### Aim
Copy out the data below word for word, keeping every line as it appears.

--- start ---

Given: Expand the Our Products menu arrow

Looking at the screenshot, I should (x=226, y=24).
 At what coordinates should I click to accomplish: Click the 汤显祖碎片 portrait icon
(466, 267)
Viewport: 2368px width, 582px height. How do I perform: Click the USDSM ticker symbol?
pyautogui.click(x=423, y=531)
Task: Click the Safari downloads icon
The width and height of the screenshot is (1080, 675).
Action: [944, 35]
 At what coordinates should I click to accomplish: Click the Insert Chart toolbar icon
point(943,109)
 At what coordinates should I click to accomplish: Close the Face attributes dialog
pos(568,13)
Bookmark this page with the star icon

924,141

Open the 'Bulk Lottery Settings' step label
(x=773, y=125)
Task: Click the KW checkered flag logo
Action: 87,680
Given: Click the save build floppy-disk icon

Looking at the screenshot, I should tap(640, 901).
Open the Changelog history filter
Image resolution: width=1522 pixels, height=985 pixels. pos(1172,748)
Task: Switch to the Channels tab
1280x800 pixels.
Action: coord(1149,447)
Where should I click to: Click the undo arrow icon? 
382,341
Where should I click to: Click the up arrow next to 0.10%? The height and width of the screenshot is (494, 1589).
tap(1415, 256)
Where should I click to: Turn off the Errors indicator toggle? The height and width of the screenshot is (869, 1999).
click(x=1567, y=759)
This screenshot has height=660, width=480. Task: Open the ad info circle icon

--- end ---

### Answer to the exercise
Given: Expand the Our Products menu arrow

Looking at the screenshot, I should (x=226, y=24).
 At what coordinates should I click to accomplish: Click the 汤显祖碎片 portrait icon
(466, 267)
Viewport: 2368px width, 582px height. How do I perform: Click the USDSM ticker symbol?
pyautogui.click(x=423, y=531)
Task: Click the Safari downloads icon
The width and height of the screenshot is (1080, 675).
Action: [944, 35]
 At what coordinates should I click to accomplish: Click the Insert Chart toolbar icon
point(943,109)
 At what coordinates should I click to accomplish: Close the Face attributes dialog
pos(568,13)
Bookmark this page with the star icon

924,141

Open the 'Bulk Lottery Settings' step label
(x=773, y=125)
Task: Click the KW checkered flag logo
Action: 87,680
Given: Click the save build floppy-disk icon

Looking at the screenshot, I should tap(640, 901).
Open the Changelog history filter
Image resolution: width=1522 pixels, height=985 pixels. pos(1172,748)
Task: Switch to the Channels tab
1280x800 pixels.
Action: coord(1149,447)
Where should I click to: Click the undo arrow icon? 
382,341
Where should I click to: Click the up arrow next to 0.10%? The height and width of the screenshot is (494, 1589).
tap(1415, 256)
Where should I click to: Turn off the Errors indicator toggle? The height and width of the screenshot is (869, 1999).
click(x=1567, y=759)
This screenshot has height=660, width=480. Task: Open the ad info circle icon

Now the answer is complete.